I'd usually call. It really depends how tight the SB is. I honestly think the SB (if he's a decent player) will shove really wide, specially against a 12bb stack. Premium hands he may want to either limp shove or mind raise to induce a call or shove from you. I think only A10-AQo dominate you and maybe 99 (but you block 9s) all the other hands you're probalbly flipping or have an edge. Of course he may play like that with a big hand, but he will do it wway more often with a worse hand. You can create a shoving range for him and calculate if it's a profitable call or not, if it was me on the sb it'd definetly be a profitable call for you. All that is disconsidering ICM though you have to know when to risk your chips and when to go thight mode.
You certainly make some excellent points, ESPECIALLY if SB is a good player (known to you). I have seen a lot of tournament streamers on Twitch, when, in the Small Blind, are shoving almost any two into the Big Blind if they knew BB was prone to overfolding. It really does depend on a lot of different factors - if ICM was not a consideration where the pay jumps are not significant, and knowing that the big money is in the top few spots, here's a chance to accumulate chips. Otherwise, you're left with still trying to grind a small stack and waiting for a good spot to put your chips in.

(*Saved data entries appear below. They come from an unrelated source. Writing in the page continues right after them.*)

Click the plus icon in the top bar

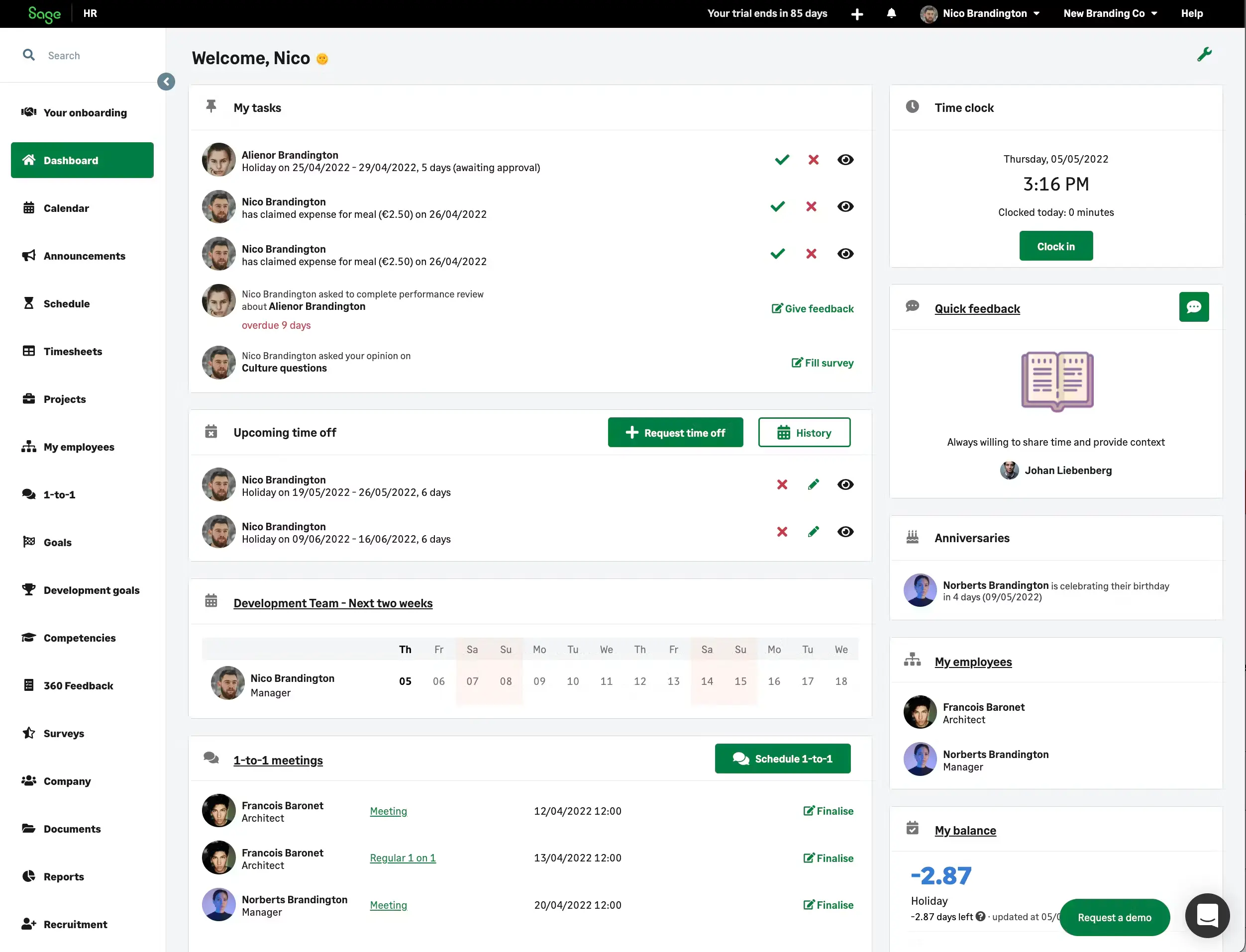coord(857,13)
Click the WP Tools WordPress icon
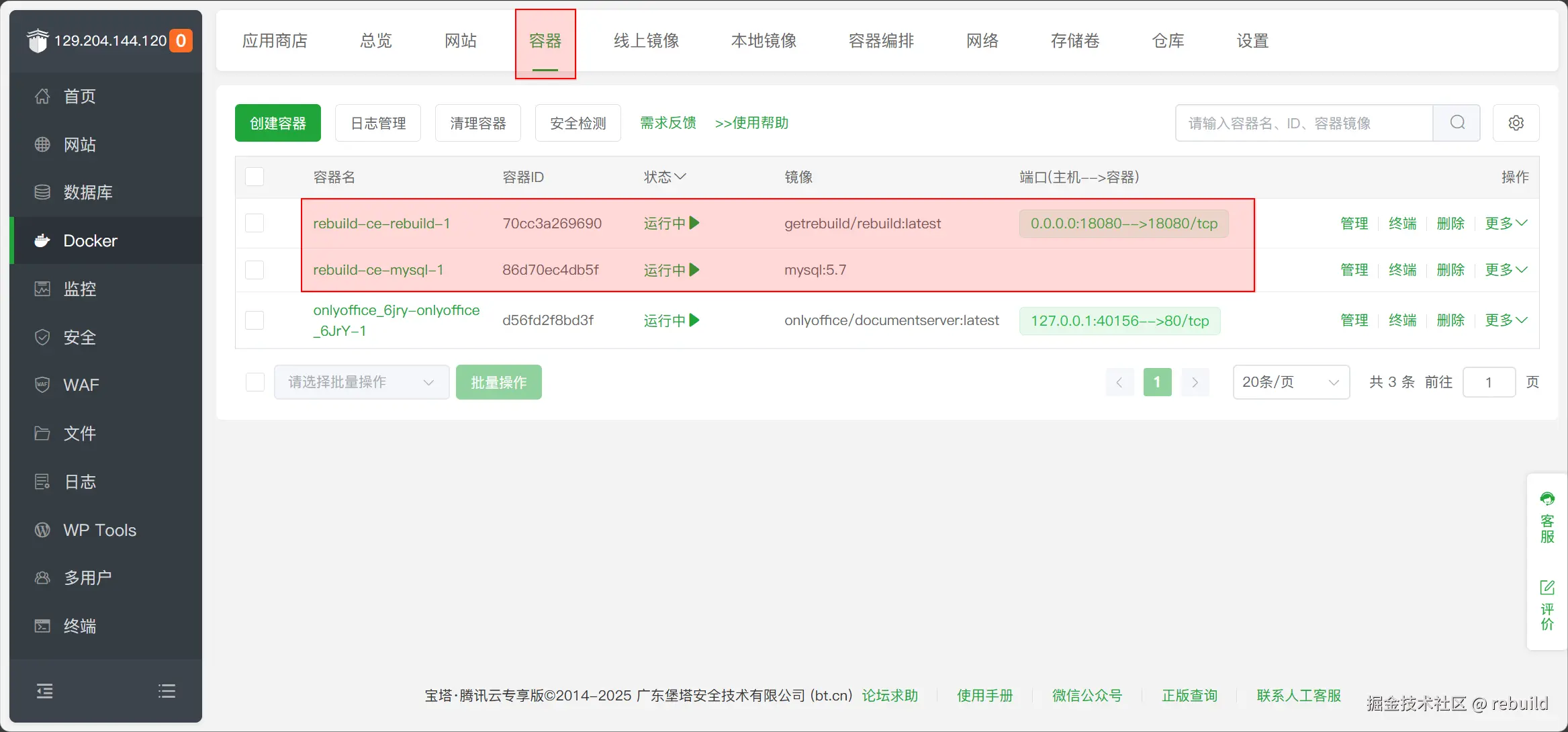Viewport: 1568px width, 732px height. pyautogui.click(x=42, y=530)
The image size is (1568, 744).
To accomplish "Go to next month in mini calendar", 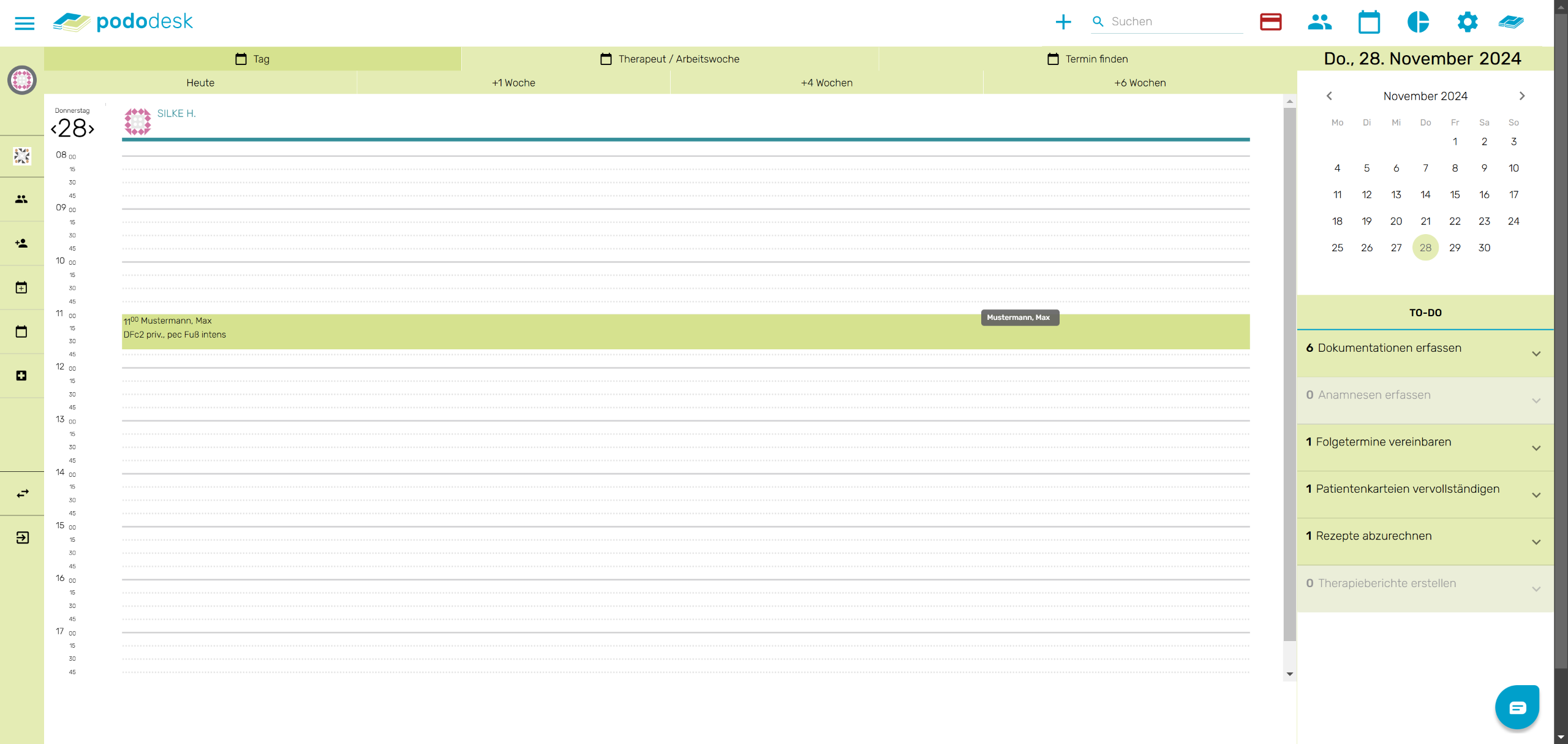I will pos(1521,96).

At least here, you're heads-up, IN one of those spots, with a chance to double up, and now being the one who can apply some pressure rather than the one having to react to applied pressure from others.
This is one of those situational type scenarios where there is no clear obvious answer, because let's say the pay jump IS significant, then folding is a smarter play because you're potentially committing ICM suicide.